Dataset excerpts ::
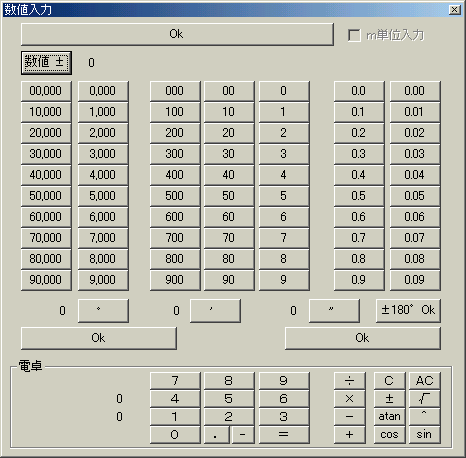Click the ±180° Ok button
466x458 pixels.
coord(408,311)
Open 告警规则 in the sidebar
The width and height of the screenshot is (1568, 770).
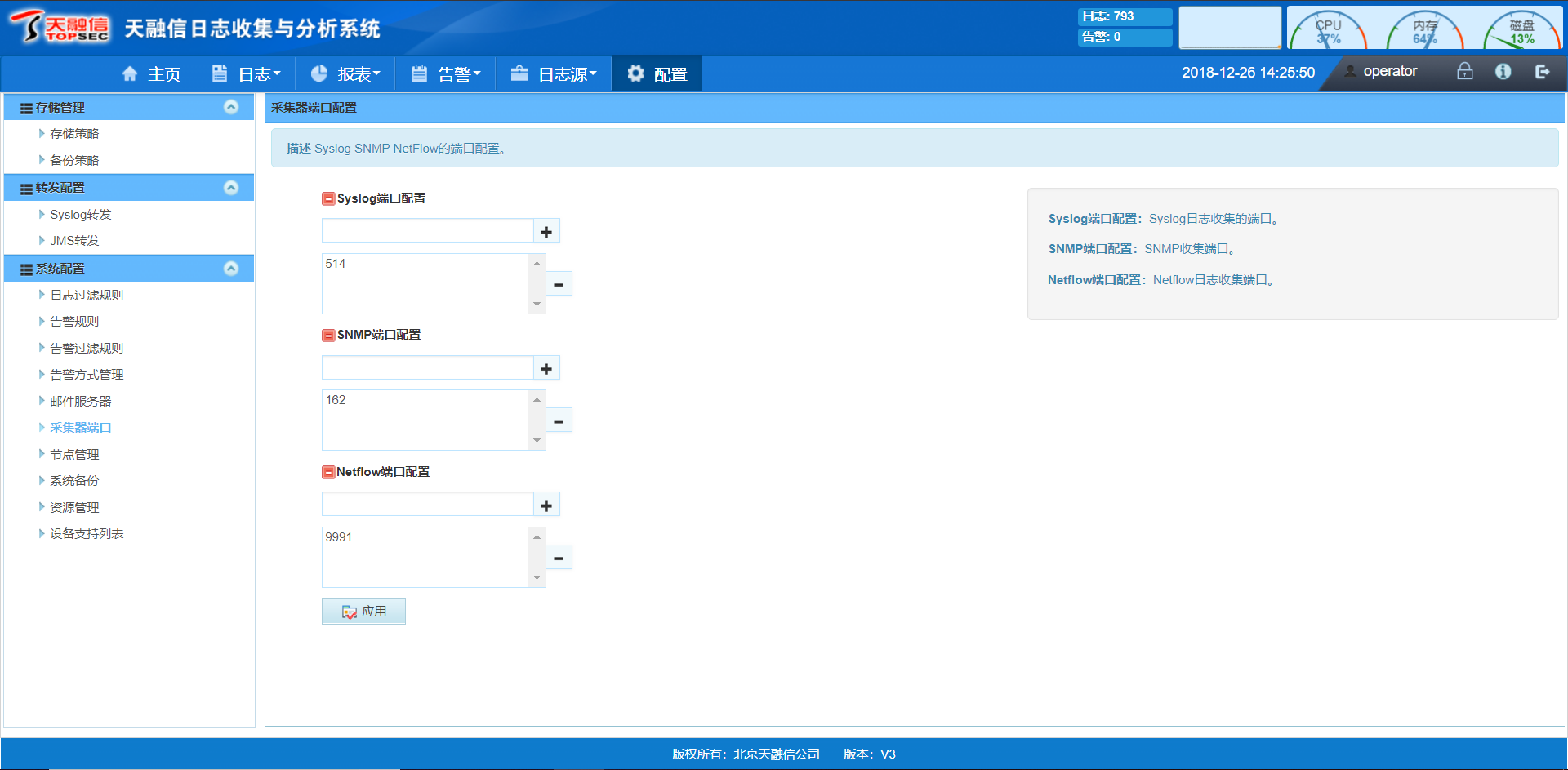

Exercise goal :: Report every line above that contains the string "height", matching case exactly.

Response ::
The width and height of the screenshot is (1568, 770).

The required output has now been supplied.